◆ Instructions for the task ◆
Every line with the string "height" in it belongs in your answer, so copy them all from the data.

◆ Supplied material ◆
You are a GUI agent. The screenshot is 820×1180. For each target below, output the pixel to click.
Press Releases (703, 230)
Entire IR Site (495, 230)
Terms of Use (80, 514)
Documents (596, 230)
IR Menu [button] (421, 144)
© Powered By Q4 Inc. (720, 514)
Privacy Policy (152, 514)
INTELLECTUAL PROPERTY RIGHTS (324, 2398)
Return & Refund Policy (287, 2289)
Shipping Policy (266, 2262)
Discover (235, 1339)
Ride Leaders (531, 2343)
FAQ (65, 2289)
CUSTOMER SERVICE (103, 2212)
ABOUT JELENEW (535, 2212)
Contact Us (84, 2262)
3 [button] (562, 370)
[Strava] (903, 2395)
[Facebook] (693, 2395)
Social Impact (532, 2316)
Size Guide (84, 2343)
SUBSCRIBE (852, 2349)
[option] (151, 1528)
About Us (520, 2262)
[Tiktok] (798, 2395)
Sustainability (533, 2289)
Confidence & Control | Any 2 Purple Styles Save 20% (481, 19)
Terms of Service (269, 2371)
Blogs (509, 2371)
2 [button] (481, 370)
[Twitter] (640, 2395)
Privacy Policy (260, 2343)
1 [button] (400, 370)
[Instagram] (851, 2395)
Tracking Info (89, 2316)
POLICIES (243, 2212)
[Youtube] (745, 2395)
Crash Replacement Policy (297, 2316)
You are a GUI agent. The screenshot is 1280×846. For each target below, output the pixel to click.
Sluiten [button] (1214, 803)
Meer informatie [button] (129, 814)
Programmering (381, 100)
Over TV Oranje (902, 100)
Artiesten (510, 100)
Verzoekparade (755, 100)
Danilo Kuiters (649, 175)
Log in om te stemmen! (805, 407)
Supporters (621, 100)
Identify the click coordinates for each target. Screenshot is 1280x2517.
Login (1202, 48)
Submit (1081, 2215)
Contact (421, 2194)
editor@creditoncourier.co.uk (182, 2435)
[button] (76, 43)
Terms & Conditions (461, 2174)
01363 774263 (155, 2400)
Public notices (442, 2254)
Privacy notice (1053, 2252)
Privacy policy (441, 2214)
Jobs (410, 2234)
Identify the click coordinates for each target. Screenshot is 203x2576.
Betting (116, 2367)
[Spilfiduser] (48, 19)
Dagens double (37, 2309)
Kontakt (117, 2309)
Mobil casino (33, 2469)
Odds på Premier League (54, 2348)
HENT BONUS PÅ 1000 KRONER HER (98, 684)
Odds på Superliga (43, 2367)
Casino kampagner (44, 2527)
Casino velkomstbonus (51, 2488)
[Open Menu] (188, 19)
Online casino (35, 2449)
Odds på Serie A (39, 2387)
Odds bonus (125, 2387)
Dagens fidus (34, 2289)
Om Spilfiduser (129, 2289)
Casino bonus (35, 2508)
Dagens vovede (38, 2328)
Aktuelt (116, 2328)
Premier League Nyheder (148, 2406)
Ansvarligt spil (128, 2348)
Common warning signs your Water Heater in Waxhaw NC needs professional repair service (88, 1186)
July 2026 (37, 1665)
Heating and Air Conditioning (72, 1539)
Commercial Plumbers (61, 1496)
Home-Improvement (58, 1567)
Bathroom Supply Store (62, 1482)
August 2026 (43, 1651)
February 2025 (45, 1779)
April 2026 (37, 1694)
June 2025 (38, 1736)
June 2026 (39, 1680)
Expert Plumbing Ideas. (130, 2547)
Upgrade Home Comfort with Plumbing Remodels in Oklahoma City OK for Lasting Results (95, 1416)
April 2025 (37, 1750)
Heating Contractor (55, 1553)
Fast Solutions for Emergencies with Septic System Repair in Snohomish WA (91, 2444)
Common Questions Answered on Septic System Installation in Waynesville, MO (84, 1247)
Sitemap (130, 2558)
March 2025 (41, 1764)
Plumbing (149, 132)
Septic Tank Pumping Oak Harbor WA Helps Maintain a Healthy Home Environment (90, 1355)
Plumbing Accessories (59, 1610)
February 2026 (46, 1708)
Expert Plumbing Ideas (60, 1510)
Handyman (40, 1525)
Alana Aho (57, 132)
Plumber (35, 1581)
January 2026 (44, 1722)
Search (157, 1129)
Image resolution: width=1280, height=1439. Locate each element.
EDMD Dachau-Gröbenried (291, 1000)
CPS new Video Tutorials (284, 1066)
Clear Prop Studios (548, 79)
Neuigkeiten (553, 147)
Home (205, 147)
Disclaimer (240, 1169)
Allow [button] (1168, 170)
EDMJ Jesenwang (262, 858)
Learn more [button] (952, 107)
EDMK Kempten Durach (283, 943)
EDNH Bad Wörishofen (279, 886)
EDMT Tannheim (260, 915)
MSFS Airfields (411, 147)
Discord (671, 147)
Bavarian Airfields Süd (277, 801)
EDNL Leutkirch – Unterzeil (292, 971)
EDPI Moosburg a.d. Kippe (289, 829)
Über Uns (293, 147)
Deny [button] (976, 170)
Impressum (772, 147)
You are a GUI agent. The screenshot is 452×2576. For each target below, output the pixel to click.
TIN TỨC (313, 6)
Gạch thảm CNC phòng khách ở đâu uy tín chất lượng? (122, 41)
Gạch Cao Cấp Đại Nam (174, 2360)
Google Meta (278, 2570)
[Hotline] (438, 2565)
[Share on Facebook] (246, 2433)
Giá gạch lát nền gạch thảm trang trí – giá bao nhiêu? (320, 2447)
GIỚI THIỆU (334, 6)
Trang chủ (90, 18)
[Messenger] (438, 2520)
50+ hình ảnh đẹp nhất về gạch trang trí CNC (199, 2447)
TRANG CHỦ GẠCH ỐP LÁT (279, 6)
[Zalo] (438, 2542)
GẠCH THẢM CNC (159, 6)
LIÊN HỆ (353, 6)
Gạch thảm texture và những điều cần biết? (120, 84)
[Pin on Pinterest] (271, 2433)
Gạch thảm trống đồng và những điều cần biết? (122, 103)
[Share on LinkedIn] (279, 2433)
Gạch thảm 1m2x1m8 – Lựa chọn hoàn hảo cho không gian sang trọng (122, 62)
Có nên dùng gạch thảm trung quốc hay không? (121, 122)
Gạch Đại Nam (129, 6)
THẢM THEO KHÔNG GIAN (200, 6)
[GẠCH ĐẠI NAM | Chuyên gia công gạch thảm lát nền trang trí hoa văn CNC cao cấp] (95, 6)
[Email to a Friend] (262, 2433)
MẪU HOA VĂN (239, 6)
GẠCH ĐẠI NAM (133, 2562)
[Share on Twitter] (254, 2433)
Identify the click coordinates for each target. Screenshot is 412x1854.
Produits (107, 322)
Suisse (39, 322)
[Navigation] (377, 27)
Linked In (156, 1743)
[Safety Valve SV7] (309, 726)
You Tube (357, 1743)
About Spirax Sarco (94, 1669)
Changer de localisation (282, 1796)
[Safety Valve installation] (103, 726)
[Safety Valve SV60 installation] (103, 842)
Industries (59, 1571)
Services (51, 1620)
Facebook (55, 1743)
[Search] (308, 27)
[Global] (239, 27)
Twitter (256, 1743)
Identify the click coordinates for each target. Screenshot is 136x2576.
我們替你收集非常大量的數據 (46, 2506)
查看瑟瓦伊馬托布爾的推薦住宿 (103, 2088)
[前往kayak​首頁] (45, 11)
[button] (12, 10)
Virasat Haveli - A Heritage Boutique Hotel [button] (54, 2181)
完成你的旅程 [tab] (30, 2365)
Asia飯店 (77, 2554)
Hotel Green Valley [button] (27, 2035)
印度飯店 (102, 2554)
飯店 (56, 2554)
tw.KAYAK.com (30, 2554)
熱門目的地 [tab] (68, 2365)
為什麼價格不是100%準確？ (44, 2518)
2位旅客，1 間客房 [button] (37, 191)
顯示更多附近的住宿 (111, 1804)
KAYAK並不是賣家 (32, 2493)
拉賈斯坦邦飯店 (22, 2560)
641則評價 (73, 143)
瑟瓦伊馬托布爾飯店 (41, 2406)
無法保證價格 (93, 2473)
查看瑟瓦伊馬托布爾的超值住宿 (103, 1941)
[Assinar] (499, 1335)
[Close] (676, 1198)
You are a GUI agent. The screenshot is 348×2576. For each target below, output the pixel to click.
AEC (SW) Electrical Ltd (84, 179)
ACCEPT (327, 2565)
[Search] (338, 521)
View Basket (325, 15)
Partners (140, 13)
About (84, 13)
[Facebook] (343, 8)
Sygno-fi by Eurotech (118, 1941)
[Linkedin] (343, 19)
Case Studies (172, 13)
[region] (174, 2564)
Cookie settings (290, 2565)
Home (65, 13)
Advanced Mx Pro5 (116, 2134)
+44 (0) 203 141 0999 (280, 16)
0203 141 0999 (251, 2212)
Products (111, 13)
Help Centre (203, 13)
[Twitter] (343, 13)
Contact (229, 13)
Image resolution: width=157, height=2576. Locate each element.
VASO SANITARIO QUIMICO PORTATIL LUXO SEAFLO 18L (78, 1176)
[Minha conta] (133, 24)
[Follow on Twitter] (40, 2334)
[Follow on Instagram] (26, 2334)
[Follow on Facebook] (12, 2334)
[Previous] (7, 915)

◆ Reply ◆
Image resolution: width=1280, height=1439. Locate each element.
Image resolution: width=157, height=2576. Locate each element.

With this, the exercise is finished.